Handling of fluids is essential for a majority of applications involving liquid phase reactions in chemistry, biology, and biomedicine. In contrast to manual pipetting in conventional small workshops, automated liquid handling techniques have brought unrivaled accuracy, precision, speed, and repeatability to modern biomedical researches and pharmaceutical industries. Despite their benefits, most advanced liquid handling techniques (e.g., microfluidics and micro-plates) lack fluidic rewritability due to surface-adsorption-induced contaminations on solid-liquid interfaces, limiting their capability of performing complex cascade reactions or high-content combinatorial screening on reusable fluid carriers. To date, the lack of fluidic rewritability still remains as a challenge for engineering scientists to achieve the automated processing of ‘fluidic bits’ in a manner similar to ‘electronic bits’ within a miniature chip. In this work, we approach the fluidic rewritability by contactlessly manipulating aqueous droplets floating on a dense, immiscible carrier fluid layer using acoustic-streaming-induced hydrodynamic gradients.
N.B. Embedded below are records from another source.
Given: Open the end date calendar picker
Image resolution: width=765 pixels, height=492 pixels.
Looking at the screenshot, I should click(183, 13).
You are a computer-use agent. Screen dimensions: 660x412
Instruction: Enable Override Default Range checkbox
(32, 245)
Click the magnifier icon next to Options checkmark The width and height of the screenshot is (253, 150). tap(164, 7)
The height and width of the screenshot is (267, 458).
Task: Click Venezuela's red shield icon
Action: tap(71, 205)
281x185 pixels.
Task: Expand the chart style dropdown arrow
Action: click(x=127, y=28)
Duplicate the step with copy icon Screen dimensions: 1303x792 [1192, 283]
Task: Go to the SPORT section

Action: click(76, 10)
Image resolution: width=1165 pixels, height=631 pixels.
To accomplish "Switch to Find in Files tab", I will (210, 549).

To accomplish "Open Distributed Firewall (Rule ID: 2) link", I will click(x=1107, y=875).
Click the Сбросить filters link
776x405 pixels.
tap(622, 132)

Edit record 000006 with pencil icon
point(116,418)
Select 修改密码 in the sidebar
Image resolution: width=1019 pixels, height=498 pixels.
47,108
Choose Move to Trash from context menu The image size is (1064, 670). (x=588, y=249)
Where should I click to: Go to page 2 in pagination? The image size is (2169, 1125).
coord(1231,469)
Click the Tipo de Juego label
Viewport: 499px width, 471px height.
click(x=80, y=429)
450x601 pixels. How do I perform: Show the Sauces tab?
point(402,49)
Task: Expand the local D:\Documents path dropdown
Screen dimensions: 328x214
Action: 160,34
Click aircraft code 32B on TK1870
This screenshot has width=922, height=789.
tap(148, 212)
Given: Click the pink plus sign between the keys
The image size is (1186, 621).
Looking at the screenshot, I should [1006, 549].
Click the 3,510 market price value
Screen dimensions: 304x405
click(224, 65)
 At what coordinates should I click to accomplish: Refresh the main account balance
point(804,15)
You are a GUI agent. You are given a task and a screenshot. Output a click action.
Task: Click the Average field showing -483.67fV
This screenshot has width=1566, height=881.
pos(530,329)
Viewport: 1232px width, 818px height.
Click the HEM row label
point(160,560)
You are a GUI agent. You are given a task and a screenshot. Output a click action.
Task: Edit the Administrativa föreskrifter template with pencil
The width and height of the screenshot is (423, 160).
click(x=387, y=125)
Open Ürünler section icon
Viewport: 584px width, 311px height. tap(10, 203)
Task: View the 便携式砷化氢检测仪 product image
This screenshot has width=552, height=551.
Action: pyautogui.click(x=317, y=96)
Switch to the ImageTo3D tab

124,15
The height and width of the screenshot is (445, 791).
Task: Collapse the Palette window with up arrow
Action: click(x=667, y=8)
The presented acoustic streaming-based liquid handling (i.e., digital acoustofluidics) devices can be categorized into three versions. (1) The first version of digital acoustofluidic devices actuate floating droplets and small objects by actively propelling them along a straight path following the horizontal direction of acoustic wave propagation. (2) In contrast, the second version employs acousto-hydrodynamic potential traps on the surface of the carrier fluid layer to attract and capture the floating droplets at the equilibrium position of the triggered butterfly-shaped streaming pattern. By selectively exciting the immersed interdigital transducers and sequentially triggering the localized acousto-hydrodynamic traps, the floating droplets can be transported, merged, mixed, split, and generated in a contact-free and programmable manner. (3) The third version of digital acoustofluidic devices is built upon the second version by integrating additional channel-shaped acoustic streaming vortices under high-amplitude excitations, enabling dual-mode manipulation using a single unit transducer. Furthermore, based on the scalable feature of the channel-shaped acoustic streaming vortices, fundamental droplet logic control can be achieved without solid-liquid interactions.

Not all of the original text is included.